Across the state, long-term care (LTC) centers have reported 1,029 cumulative outbreaks of COVID-19, and 342 are dealing with an active outbreak. LTCs account for 43,043 infected patients and staff in New Jersey, or 12 percent of total cases.
That includes 26,962 residents and 16,081 staffers sickened by the virus, as well as 7,319 lab-confirmed resident and staff deaths (48 percent of the statewide total), with facilities self-reporting 122 staff deaths.
Of 656 veterans residing in three state-run homes, 407 residents have tested positive for COVID-19, and 146 have died from complications related to the virus. Nine veterans presently are hospitalized with COVID-19, and 250 have recovered from the virus.
At state-run psychiatric facilities, 263 of 1,172 patients and 596 staff members have tested positive for COVID-19. Fourteen patients and seven staffers have died from complications related to the virus.
To date, 61 New Jersey children aged 1 to 18 have been diagnosed with pediatric multisystem inflammatory syndrome, New Jersey State Epidemiologist Dr. Christina Tan said.
All those pediatric patients have tested positive for an active COVID-19 infection or the presence of COVID-19 antibodies, indicating exposure to the virus.
No deaths have been associated with this syndrome in New Jersey, although several children have been hospitalized during their treatment.
Since August 1, 70 COVID-19 outbreaks encompassing 285 individual cases have been traced to schools in 18 New Jersey counties. In Camden County, 10 outbreaks have been linked to 57 cases. That’s the most in the state.
Travel advisory extended universally
Since the summer, the Murphy administration has issued an interstate travel advisory, providing weekly updated recommendations on how to avoid COVID-19 hot spots state by state.
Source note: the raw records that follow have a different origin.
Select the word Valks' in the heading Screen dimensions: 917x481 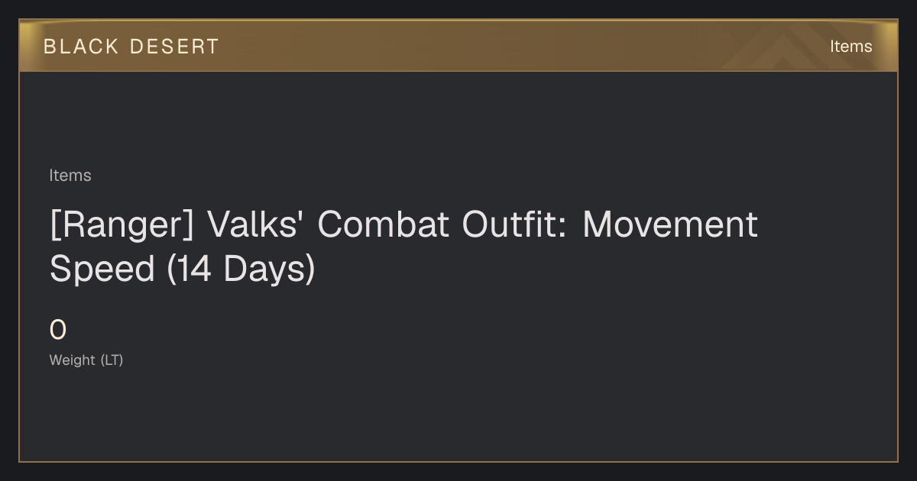[x=255, y=224]
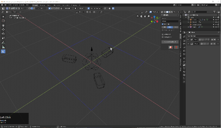The height and width of the screenshot is (128, 221).
Task: Select the Measure ruler tool
Action: [3, 47]
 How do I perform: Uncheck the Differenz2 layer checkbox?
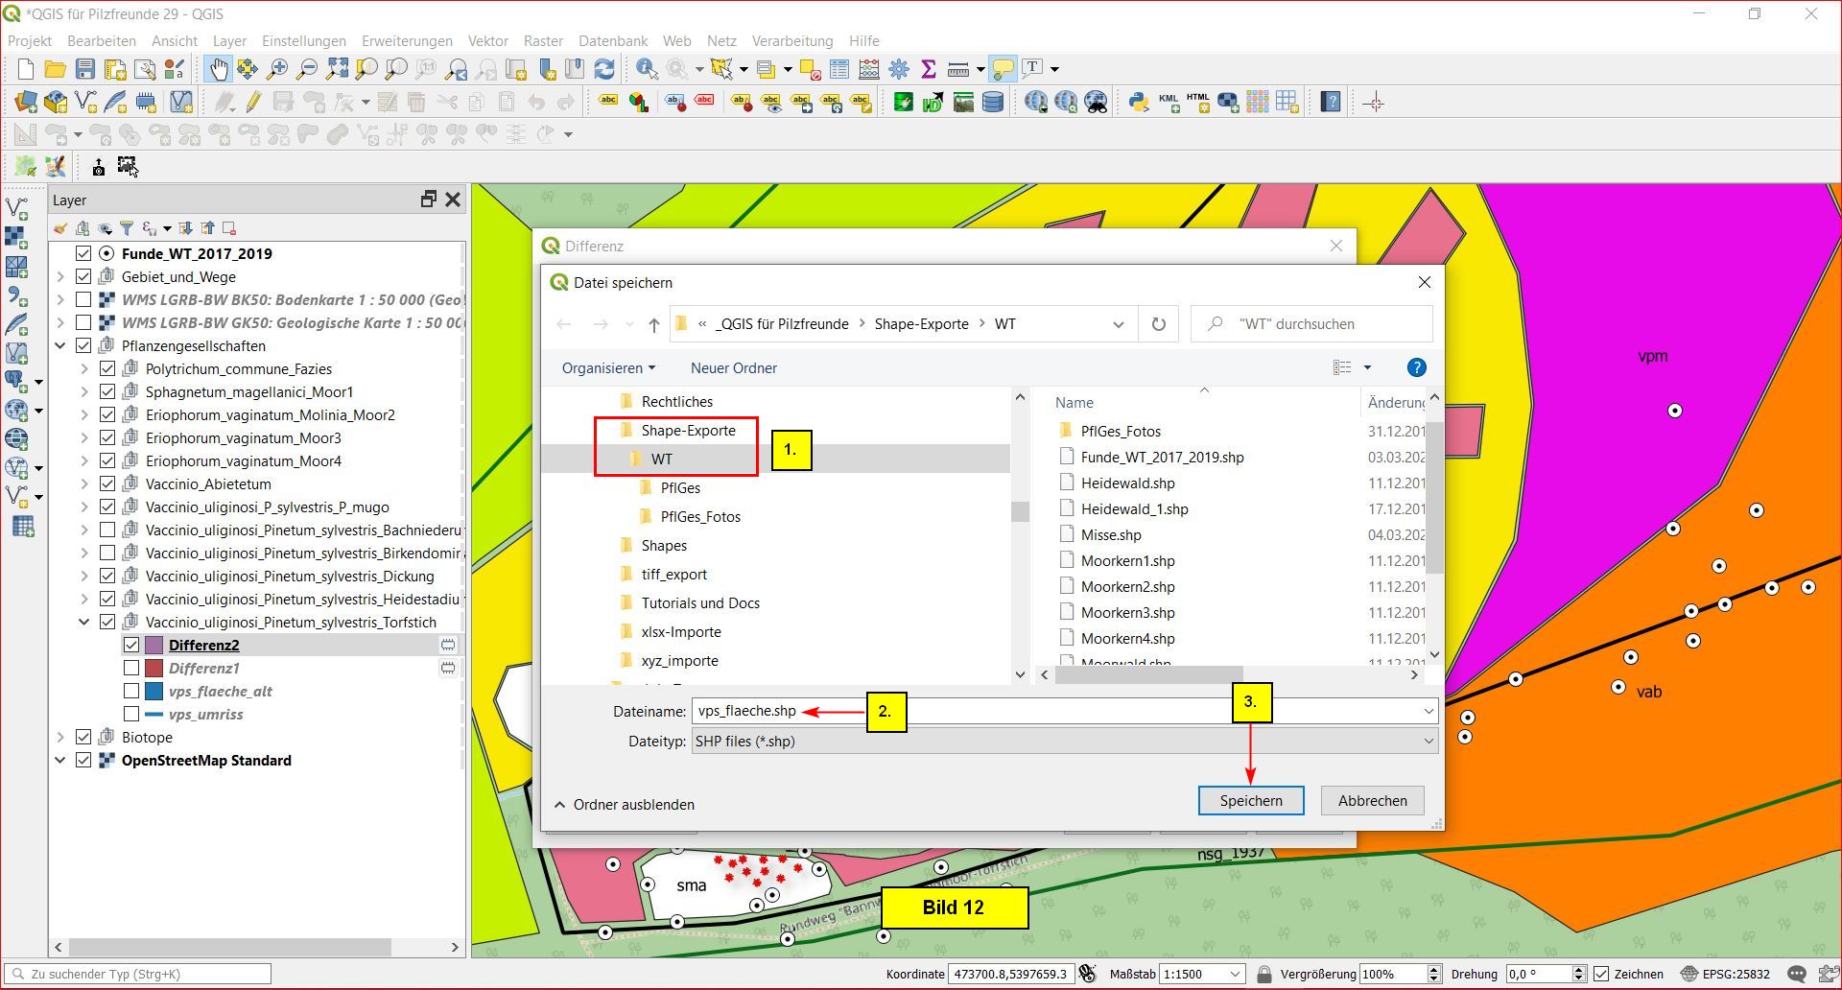[131, 645]
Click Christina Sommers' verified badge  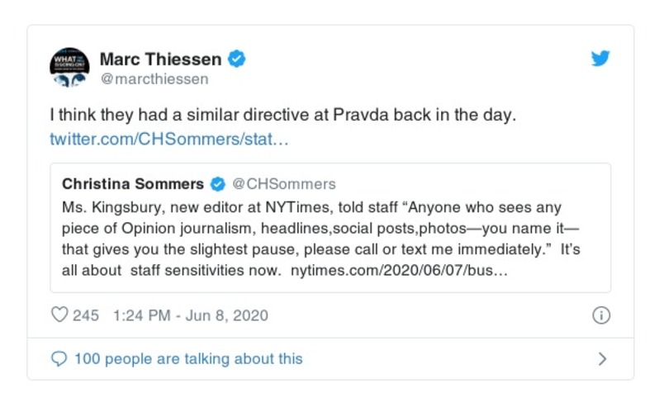point(218,183)
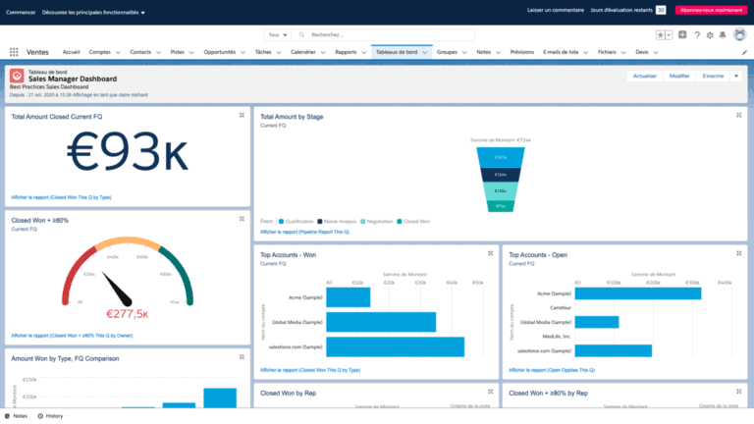Expand the Closed Won + ≥80% gauge widget
Viewport: 754px width, 424px height.
242,220
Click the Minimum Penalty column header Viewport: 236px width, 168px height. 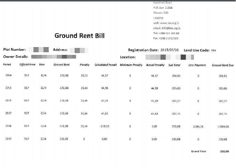click(131, 65)
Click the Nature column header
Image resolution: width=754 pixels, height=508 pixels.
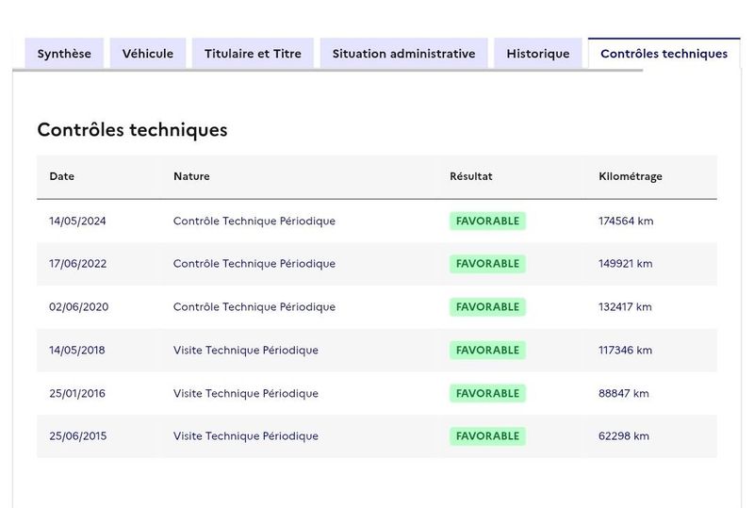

The list gradually came to include nearly every state in the country as infections surged throughout the pandemic, and on Wednesday, Murphy simply issued a blanket recommendation that “no resident should be traveling out of state for anything beyond that which is essential for your daily life,” including commuting for work or seeking medical treatment.
“We understand that New Jerseyans may need to travel into neighboring states for shopping, worship, or similar daily or transient activities,” he said.
“But if you do travel outside of our immediate region, or you are coming into New Jersey from another state, we strongly urge you to observe a 14-day self-quarantine period, and at the right time, get tested.”
Exceptions to the rule were offered for healthcare workers, law enforcement, and active-duty military personnel.
“Otherwise, we’re asking everyone to simply not travel unless it is for an essential purpose,” the governor said.
“When we started doing this quarantine with New York and Connecticut, we had beaten the back of the curve down, and other states were just experiencing the front end of the first wave,” Murphy said. “It was and remains our sole objective to protect public health, either from folks who are New Jerseyans who have traveled out, or visitors who are coming in.”
Murphy renews calls for federal stimulus package
Finally, in his closing remarks Wednesday, the governor once again called upon federal lawmakers to deliver a national stimulus package for individuals and businesses whose work has been dramatically affected by the pandemic.
“We need a bridge from today until that better day, which is not that far forward,” Murphy said.
“I applaud everybody in Washington who are doing everything they can to try to get a federal stimulus deal done, which we so desperately need.”
The governor estimated the national need at more than $3 trillion, saying, “We need it now, and it has to be big.”
“History will not be unkind to us if we overshoot,” Murphy said. “It will be devastating, and it will be paid for in human suffering, if we undershoot.”